Review: Gary Gerstle Argues the Pandemic Killed the Neoliberal Era (But Democrats Don't Know It Yet)
If you ever find yourself in the unusual circumstance of needing to start a fight among scholars of American politics, ask them when the New Deal era ended. In the ensuing chaos of competing dates, one thing will stand out: Nobody claims it is still ongoing. Despite a clear lack of consensus on when it ended, we all know it’s over. Only with the perspective afforded by time can we try to pinpoint when.
Does the “when” matter? Arguably it does not; declaring the moment when a particular political order died is the kind of thing that only interests academics. For other purposes, it can be extremely enlightening simply to tease out the significance of the change, the what and why if not the when. That’s the spirit to bring to Gary Gerstle’s The Rise and Fall of the Neoliberal Order, which makes the ambitious assertion that the 2020 Covid pandemic signaled the death knell of neoliberalism as the defining political-economic framework of our world. If he’s right, the significance of such a shift can’t be understated.
Neoliberalism, which rose to intellectual, political, and economic prominence in the 1970s as a response to both socialism and the welfare state liberalism exemplified by the New Deal, preached a message of free markets and disdain for government regulation and spending, both of which stifled innovation and growth. Gerstle walks us through how the promises of neoliberalism—boundless economic growth, globalization, greater individual liberty, widely shared prosperity, private-sector innovation solving problems where bureaucratic meddling could not—have gone unfulfilled for too many people for too long. The past decades of spiraling inequality, expanding poverty and economic precarity, and failures of markets to solve collective problems like climate change have disillusioned too many for neoliberalism to recover. The jig is up, in other words, and no promises or soothing words can convince people to have faith in the old nostrums again.
Whether neoliberalism ended specifically in 2020 or we are still living through its death throes, Gerstle makes an all but indisputable case that neoliberalism has had its lamentable time in the sun. The question that remains is: What comes next? As things stand at present, you’re probably not going to like it.

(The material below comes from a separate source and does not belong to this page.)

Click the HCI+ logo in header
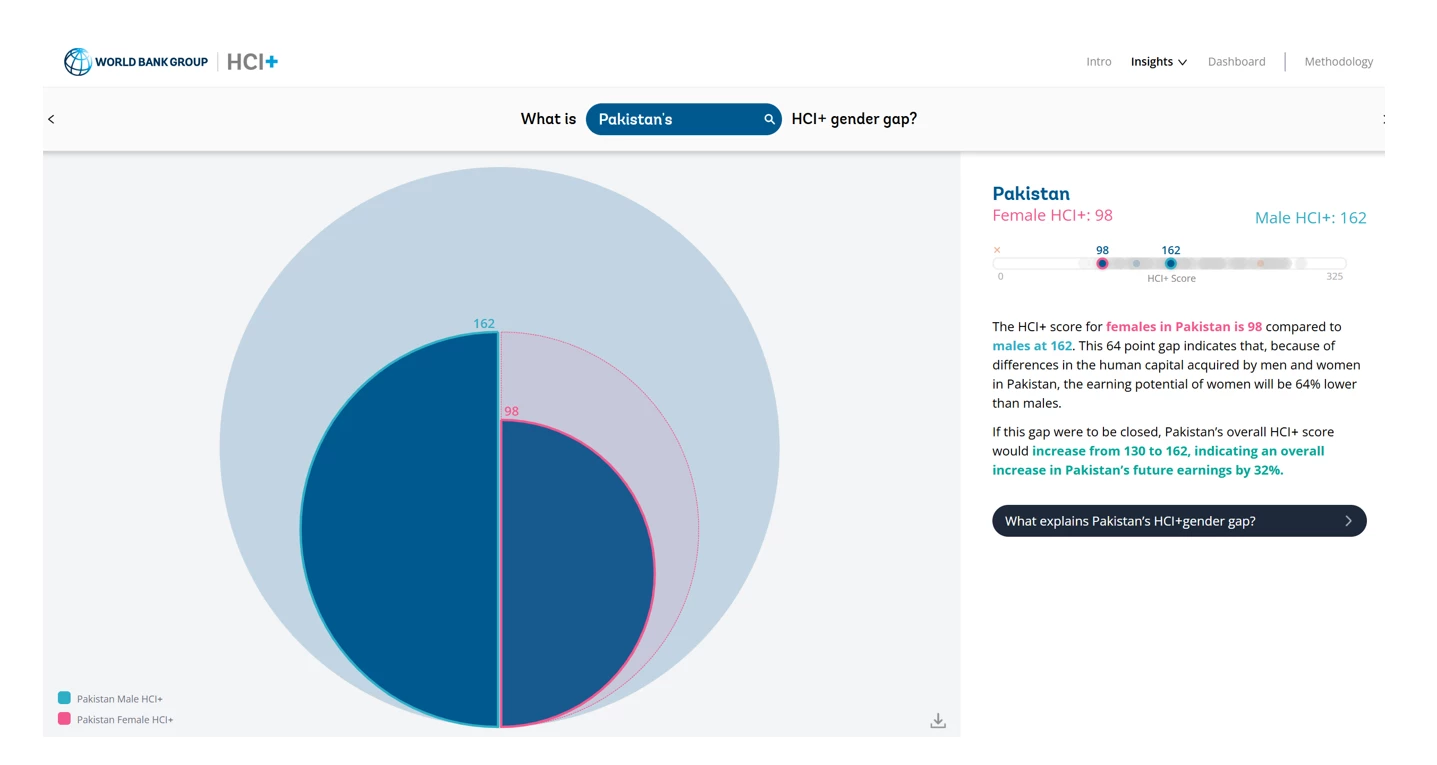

A political order is an extended period of time in which one vision of political economy reigns. One dominant political party (in a two-party system, at least) rises as its champion, and, crucially, the opposing party is forced to concede to survive. After Democrats ushered in the New Deal era, Dwight Eisenhower signaled Republican acquiescence to the basics of the welfare state (Ike famously predicted any party that tried to end old-age pensions and farm subsidies would cease to exist). Similarly, after Ronald Reagan’s rise signaled neoliberalism’s victory over the liberalism of the Great Depression and World War II era, Bill Clinton reconciled Democrats to its basic elements: free markets, globalization, smaller government, deregulation, and cultural cosmopolitanism as an extension of the free movement of ideas, people, and capital.